What to do:
In full and word for word, print the data below.

(Stored dataset items)
▬▬▬▬▬▬
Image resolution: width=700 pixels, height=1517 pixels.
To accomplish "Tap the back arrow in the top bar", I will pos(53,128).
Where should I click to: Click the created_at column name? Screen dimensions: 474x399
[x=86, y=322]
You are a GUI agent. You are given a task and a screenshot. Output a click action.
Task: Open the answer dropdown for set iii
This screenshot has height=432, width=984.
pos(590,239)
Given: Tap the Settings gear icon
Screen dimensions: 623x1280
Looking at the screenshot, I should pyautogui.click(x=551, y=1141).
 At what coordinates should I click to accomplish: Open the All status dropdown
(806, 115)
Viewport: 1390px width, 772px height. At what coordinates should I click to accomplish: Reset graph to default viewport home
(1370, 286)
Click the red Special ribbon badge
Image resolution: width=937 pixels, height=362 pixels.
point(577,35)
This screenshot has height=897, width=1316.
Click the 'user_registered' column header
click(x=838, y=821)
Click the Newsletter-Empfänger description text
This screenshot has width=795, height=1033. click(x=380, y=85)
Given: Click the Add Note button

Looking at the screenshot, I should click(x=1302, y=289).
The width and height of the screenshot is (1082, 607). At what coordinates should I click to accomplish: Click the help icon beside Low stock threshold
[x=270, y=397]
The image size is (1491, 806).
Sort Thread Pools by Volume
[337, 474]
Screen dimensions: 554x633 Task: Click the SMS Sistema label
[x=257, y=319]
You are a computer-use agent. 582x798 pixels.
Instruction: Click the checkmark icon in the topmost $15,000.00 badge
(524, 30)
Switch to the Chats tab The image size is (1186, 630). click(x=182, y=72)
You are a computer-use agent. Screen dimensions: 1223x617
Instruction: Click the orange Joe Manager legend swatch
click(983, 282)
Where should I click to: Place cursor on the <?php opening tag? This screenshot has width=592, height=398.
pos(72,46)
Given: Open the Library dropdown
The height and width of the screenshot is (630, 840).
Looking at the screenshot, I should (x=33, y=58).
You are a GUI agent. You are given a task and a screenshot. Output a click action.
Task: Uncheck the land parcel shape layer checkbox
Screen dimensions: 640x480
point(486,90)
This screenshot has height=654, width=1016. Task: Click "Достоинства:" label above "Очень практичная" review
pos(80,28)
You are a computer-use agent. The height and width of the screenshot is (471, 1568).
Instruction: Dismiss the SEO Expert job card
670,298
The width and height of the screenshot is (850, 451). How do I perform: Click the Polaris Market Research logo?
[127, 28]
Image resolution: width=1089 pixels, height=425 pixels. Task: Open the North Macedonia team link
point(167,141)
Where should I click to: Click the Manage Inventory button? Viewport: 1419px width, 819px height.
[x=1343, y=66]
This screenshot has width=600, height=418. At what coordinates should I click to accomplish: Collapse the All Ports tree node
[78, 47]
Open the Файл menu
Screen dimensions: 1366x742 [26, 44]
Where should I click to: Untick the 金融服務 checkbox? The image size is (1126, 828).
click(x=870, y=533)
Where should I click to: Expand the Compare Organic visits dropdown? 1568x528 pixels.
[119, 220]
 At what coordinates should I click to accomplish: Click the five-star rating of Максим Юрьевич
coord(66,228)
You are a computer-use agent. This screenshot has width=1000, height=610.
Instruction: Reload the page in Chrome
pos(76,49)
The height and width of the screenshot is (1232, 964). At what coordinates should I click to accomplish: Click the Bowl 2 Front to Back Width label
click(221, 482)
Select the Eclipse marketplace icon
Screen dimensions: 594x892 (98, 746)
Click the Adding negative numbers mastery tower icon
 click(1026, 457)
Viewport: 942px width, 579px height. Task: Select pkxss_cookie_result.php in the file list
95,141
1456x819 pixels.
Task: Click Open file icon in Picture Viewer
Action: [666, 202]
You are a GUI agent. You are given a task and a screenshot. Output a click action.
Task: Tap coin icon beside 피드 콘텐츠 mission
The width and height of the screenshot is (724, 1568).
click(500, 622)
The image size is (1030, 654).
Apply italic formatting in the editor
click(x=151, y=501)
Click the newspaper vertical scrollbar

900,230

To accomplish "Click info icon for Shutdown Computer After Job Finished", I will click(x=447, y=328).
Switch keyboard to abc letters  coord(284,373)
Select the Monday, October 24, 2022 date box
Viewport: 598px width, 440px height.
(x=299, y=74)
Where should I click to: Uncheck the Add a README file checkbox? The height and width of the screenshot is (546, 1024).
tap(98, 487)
▬▬▬▬▬▬
Solution to this exercise:
Image resolution: width=700 pixels, height=1517 pixels.
To accomplish "Tap the back arrow in the top bar", I will pos(53,128).
Where should I click to: Click the created_at column name? Screen dimensions: 474x399
[x=86, y=322]
You are a GUI agent. You are given a task and a screenshot. Output a click action.
Task: Open the answer dropdown for set iii
This screenshot has height=432, width=984.
pos(590,239)
Given: Tap the Settings gear icon
Screen dimensions: 623x1280
Looking at the screenshot, I should pyautogui.click(x=551, y=1141).
 At what coordinates should I click to accomplish: Open the All status dropdown
(806, 115)
Viewport: 1390px width, 772px height. At what coordinates should I click to accomplish: Reset graph to default viewport home
(1370, 286)
Click the red Special ribbon badge
Image resolution: width=937 pixels, height=362 pixels.
point(577,35)
This screenshot has height=897, width=1316.
Click the 'user_registered' column header
click(x=838, y=821)
Click the Newsletter-Empfänger description text
This screenshot has width=795, height=1033. click(x=380, y=85)
Given: Click the Add Note button

Looking at the screenshot, I should click(x=1302, y=289).
The width and height of the screenshot is (1082, 607). At what coordinates should I click to accomplish: Click the help icon beside Low stock threshold
[x=270, y=397]
The image size is (1491, 806).
Sort Thread Pools by Volume
[337, 474]
Screen dimensions: 554x633 Task: Click the SMS Sistema label
[x=257, y=319]
You are a computer-use agent. 582x798 pixels.
Instruction: Click the checkmark icon in the topmost $15,000.00 badge
(524, 30)
Switch to the Chats tab The image size is (1186, 630). click(x=182, y=72)
You are a computer-use agent. Screen dimensions: 1223x617
Instruction: Click the orange Joe Manager legend swatch
click(983, 282)
Where should I click to: Place cursor on the <?php opening tag? This screenshot has width=592, height=398.
pos(72,46)
Given: Open the Library dropdown
The height and width of the screenshot is (630, 840).
Looking at the screenshot, I should (x=33, y=58).
You are a GUI agent. You are given a task and a screenshot. Output a click action.
Task: Uncheck the land parcel shape layer checkbox
Screen dimensions: 640x480
point(486,90)
This screenshot has height=654, width=1016. Task: Click "Достоинства:" label above "Очень практичная" review
pos(80,28)
You are a computer-use agent. The height and width of the screenshot is (471, 1568).
Instruction: Dismiss the SEO Expert job card
670,298
The width and height of the screenshot is (850, 451). How do I perform: Click the Polaris Market Research logo?
[127, 28]
Image resolution: width=1089 pixels, height=425 pixels. Task: Open the North Macedonia team link
point(167,141)
Where should I click to: Click the Manage Inventory button? Viewport: 1419px width, 819px height.
[x=1343, y=66]
This screenshot has width=600, height=418. At what coordinates should I click to accomplish: Collapse the All Ports tree node
[78, 47]
Open the Файл menu
Screen dimensions: 1366x742 [26, 44]
Where should I click to: Untick the 金融服務 checkbox? The image size is (1126, 828).
click(x=870, y=533)
Where should I click to: Expand the Compare Organic visits dropdown? 1568x528 pixels.
[119, 220]
 At what coordinates should I click to accomplish: Click the five-star rating of Максим Юрьевич
coord(66,228)
You are a computer-use agent. This screenshot has width=1000, height=610.
Instruction: Reload the page in Chrome
pos(76,49)
The height and width of the screenshot is (1232, 964). At what coordinates should I click to accomplish: Click the Bowl 2 Front to Back Width label
click(221, 482)
Select the Eclipse marketplace icon
Screen dimensions: 594x892 (98, 746)
Click the Adding negative numbers mastery tower icon
 click(1026, 457)
Viewport: 942px width, 579px height. Task: Select pkxss_cookie_result.php in the file list
95,141
1456x819 pixels.
Task: Click Open file icon in Picture Viewer
Action: [666, 202]
You are a GUI agent. You are given a task and a screenshot. Output a click action.
Task: Tap coin icon beside 피드 콘텐츠 mission
The width and height of the screenshot is (724, 1568).
click(500, 622)
The image size is (1030, 654).
Apply italic formatting in the editor
click(x=151, y=501)
Click the newspaper vertical scrollbar

900,230

To accomplish "Click info icon for Shutdown Computer After Job Finished", I will click(x=447, y=328).
Switch keyboard to abc letters  coord(284,373)
Select the Monday, October 24, 2022 date box
Viewport: 598px width, 440px height.
(x=299, y=74)
Where should I click to: Uncheck the Add a README file checkbox? The height and width of the screenshot is (546, 1024).
tap(98, 487)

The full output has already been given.